Healer Trek argues well for Haris Pilton's Gigantique bag: "For 1200 gold, I can get a 22 slot bag. Oh wait, I can buy glacial bags (22-slots) off the auction house from tailors for 400-500 gold. But since Haris Pilton won this category 2008 I've decided that she's out of the competition this year."
Falling leaves and wings had a candidate of her own:
"When I really thought about the silliest thing I spent gold on it was buying frostweave so I could get the 500 bandage achievement. I *never* use them on Beru, being a healer. I think I’ve got the same stack of 20 that I had when I was leveling!
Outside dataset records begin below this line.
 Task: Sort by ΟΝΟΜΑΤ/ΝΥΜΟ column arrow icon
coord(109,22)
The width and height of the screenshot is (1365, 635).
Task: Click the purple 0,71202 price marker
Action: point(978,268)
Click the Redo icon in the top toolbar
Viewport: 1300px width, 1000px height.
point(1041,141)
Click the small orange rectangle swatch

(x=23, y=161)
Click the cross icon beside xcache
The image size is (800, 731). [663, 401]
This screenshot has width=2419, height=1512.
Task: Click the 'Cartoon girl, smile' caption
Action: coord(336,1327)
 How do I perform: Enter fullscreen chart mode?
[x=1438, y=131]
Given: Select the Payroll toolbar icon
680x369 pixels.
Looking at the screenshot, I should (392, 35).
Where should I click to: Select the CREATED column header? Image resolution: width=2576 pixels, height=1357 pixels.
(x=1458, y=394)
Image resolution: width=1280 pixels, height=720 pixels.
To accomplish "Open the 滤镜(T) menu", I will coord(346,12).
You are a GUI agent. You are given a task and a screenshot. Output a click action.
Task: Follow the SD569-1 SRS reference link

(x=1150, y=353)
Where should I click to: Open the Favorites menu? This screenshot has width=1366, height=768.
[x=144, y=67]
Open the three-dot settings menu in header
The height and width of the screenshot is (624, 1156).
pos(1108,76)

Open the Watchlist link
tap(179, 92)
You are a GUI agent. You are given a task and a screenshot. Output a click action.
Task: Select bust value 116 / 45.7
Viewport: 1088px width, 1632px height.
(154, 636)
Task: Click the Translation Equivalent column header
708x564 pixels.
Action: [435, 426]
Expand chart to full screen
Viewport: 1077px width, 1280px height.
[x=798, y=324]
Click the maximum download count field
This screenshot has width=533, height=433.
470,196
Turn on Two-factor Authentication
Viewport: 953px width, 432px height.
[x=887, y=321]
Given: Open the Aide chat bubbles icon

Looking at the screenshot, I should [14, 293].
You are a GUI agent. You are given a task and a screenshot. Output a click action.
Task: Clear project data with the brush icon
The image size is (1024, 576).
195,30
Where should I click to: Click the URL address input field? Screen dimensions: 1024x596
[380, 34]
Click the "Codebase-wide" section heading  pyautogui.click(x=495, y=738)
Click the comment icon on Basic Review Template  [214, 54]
So, I’d definitely say that buying over priced cloth for a silly achievement is, well, silly!"
Silly indeed, I'm all with you.
The vast majority seems to be going for the choppers. However I don't find the motivations entirely convincing. Several of the ones calling it silly will at the same time declare their love for it:
"I bought one just to have it, use it for boosting my bf's alts and when we're heading to ZG or something and he wants to slack". Well, isn't that a good reason to have them, for enjoyment with a good friend?"
"The Mechano-hog for sure – I think these still sell on Barthilas for approximately 15k gold. Though who wouldn’t want a cool in-game motor bike? What better way to impress the ladies? Boys and their toys. After all there’s no cooler way to get around Ironforge."
I can't but agree with Spinksville there:
"But people have so much fun with the expensive motorbike and mammoth mount (where fun may or may not involve accidental boss pulls) that I struggle to see those as being sillier than anything else in the game."
The winner is: The Dun Niffelem Mammoths!
Motivation: I've never understood the idea about expensive mammoths that don't carry vendors. The ones you can get for shards in Wintergrasp is one thing. They're ugly and useless, but you can't really claim they are a gold sink. But the ones you buy for gold, getting nothing but an achievement.... They're plain silly.
Miss Medicina put it best: "The Dun Niffelem mammoths. They don't do anything interesting except keep you from getting into the bank in Stormwind, and block the flight masters so that others will report you."
2. Biggest addition to the game
Nominated: This category was a battle between two giants. Surely there were some nominations for turkey pets, BoA items and Ulduar, and a couple for achievements, but since achievements won this category last year, it's out of the picture.
The community split their votes between dual spec and the new Dungeon Finder system.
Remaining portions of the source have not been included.